The Metasploit module - developed by contributors zerosum0x0 and JennaMagius - is designed specifically to enable security professionals to test their organization's vulnerability and susceptibility to attack via EternalBlue. It does not include ransomeware like WannaCry does and it won't be worming its merry way around the internet.
Metasploit is built on the premise that security professionals need to have the same tools that attackers do in order to understand what they're up against and how best to defend themselves. The community believes in this, and we have always supported it. This philosophy drove the amazing Metasploit contributor community to take on the challenge of reverse engineering and recreating the EternalBlue exploit as quickly and reliably as possible, so they could arm defenders with the info they need. We want to say a big thanks to JennaMagius and zerosum0x0 for their work on this.

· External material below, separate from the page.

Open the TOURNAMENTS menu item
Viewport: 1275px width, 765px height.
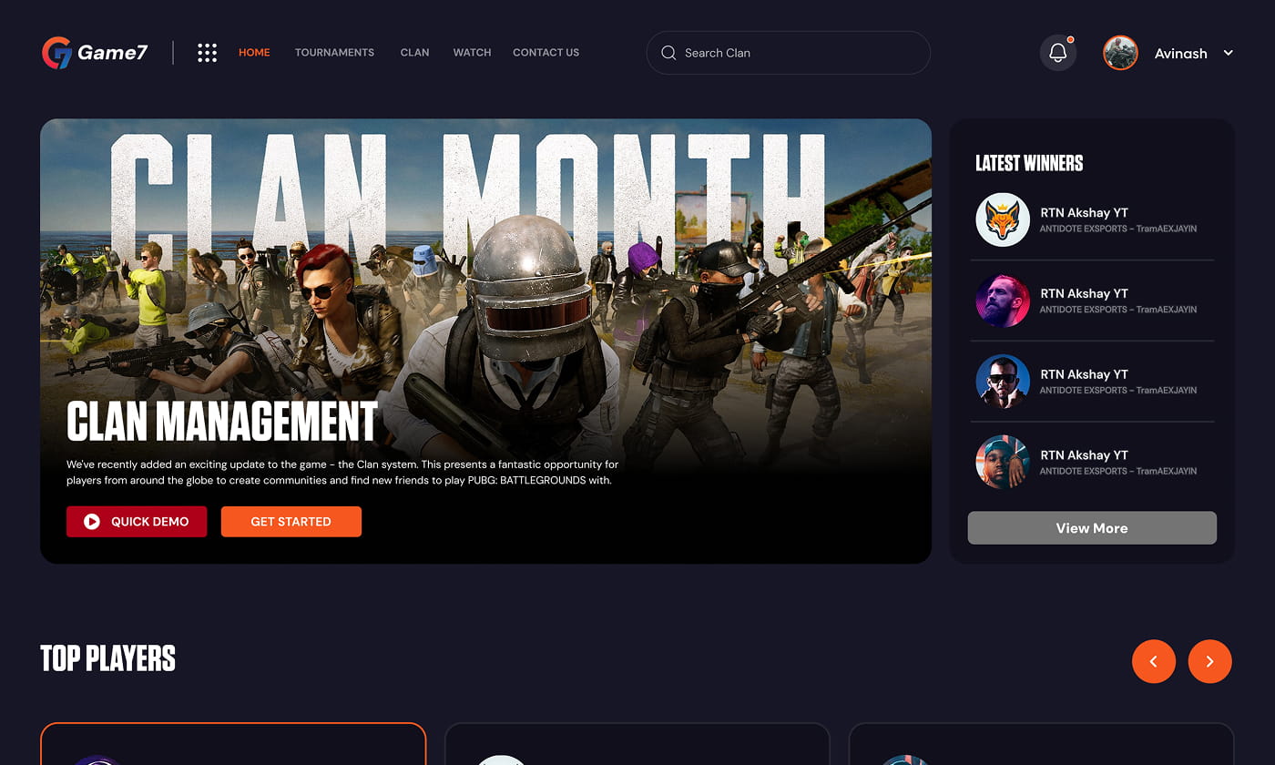pyautogui.click(x=334, y=53)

From a vulnerability management perspective, there are a lot things that security practitioners can do to understand their exposure, however, with Metasploit you can go beyond theoretical risk and show the impact of compromise. Access to systems is more concrete evidence of the problem. Metasploit effectively allows security practitioners to test their own systems and dispel the hype and speculation of headlines with facts.
From a penetration testing perspective, research shows that over two thirds of engagements had exploitable vulnerabilities leading to compromise. Metasploit modules such as EternalBlue enable security practitioners to communicate the real impact of not patching to the business.